Firstly, I apologise if I am going over old ground here - I haven't been  
on the mailing list for several months.


I have started to investigate using 1.9, and I spent quite a bit of time  
playing with the new string & character encoding features over the  
weekend, and I have a few comments and suggestions.

1) Maybe I am blind, but I cannot find something like String#each_code to  
return an Enumerator of the Unicode codepoints as fixnums. Is there such a  
beast? If not, I think there should be, considering that there is a  
String#each_byte. (Yes, you can use String#each_char and then String#ord  
on each). Also I think there should be an equivalent of String#setbyte &  
getbyte for unicode codepoints (String#setcode & getcode?).
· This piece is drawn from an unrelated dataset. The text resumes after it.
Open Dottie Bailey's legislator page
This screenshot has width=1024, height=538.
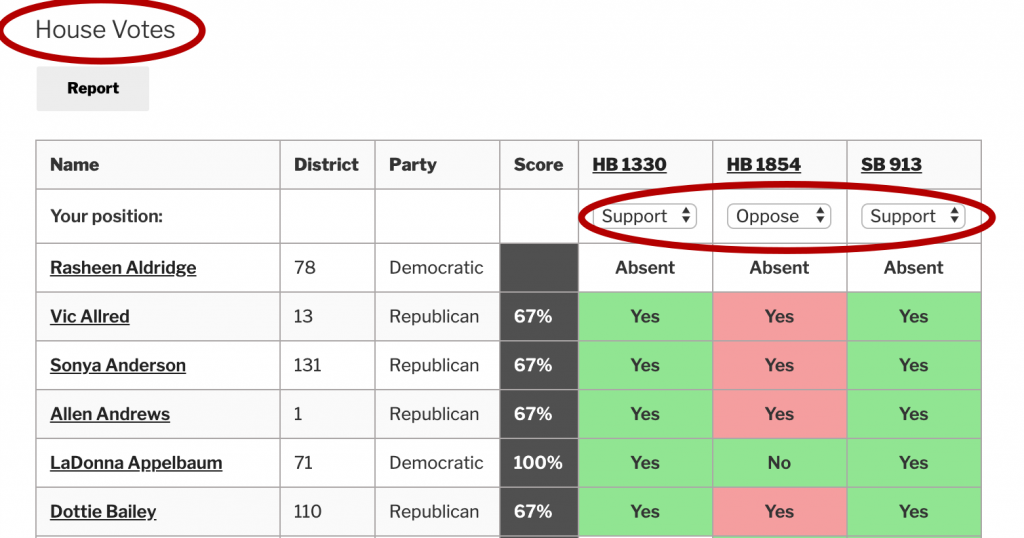click(103, 512)
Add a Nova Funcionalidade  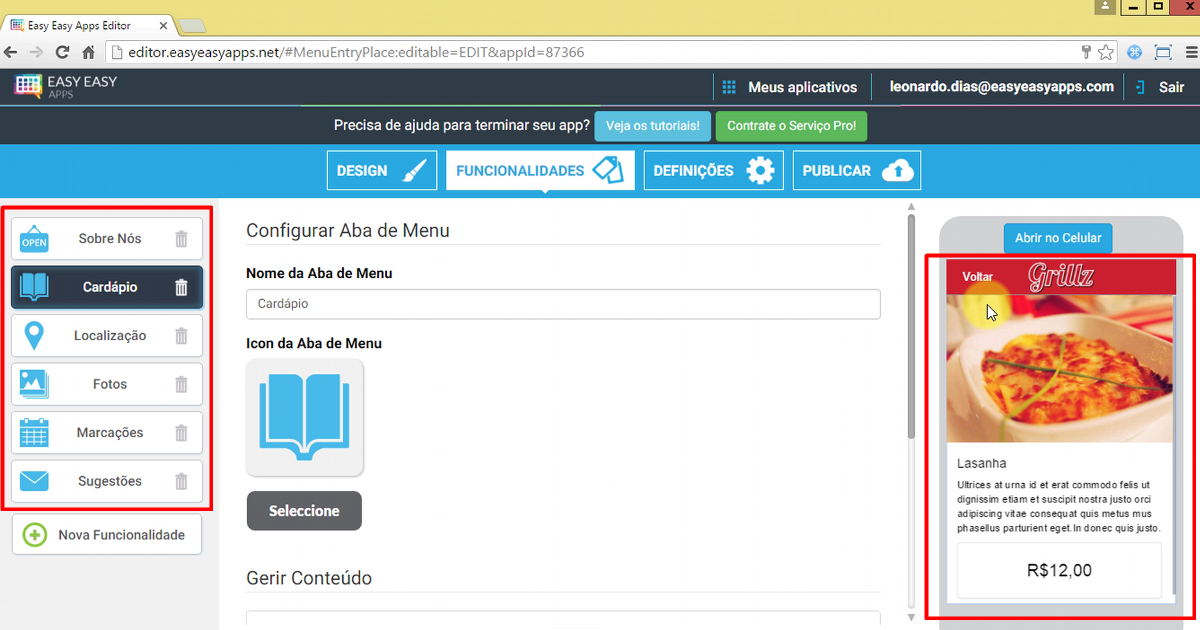tap(107, 535)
2) If there are new "code" methods above as mentioned above, are the  
methods String#getbyte, setbyte, each_byte, really necessary? You can  
always do "force_encoding("BINARY")" if you really want to do byte  
stuffing, and then each_code, setcode & getcode should do the same as the  
current "byte" methods.

3) Suggestion: when opening a file with mode "b" (binary), I think the  
encoding should be automatically set to 8-bit ASCII, overriding the  
default locale. I think this should happen on Linux & Unix as well. That  
way "IO#readchar" and others will only try to do byte-by-byte processing  
(I hope!).

4) I notice that some methods like String#toutf8 no longer exist, but are  
still in the doc.

I'd like to say how amazing the character encoding implementation is. I  
don't know of any other language that has attempted to support all  
encodings internally, as you guys have. You have also done a really good  
job at optimizing UTF-8 string processing performance when all data is  
ASCII. However, I imagine that using UTF-8 internally for strings of  
multi-byte characters (or any other variable-length encoding) is going to  
be slow. I also have a concern that supporting so many character encodings  
internally is making Ruby's C code (eg: string.c) hard to optimize for a  
particular class of encoding and when you do, messy and difficult to  
maintain. It would be nicer if the internal implementation of say "String"  
could be done in a more OO approach, based on encoding. Probably easier  
said than done, though!

Thanks,
Mike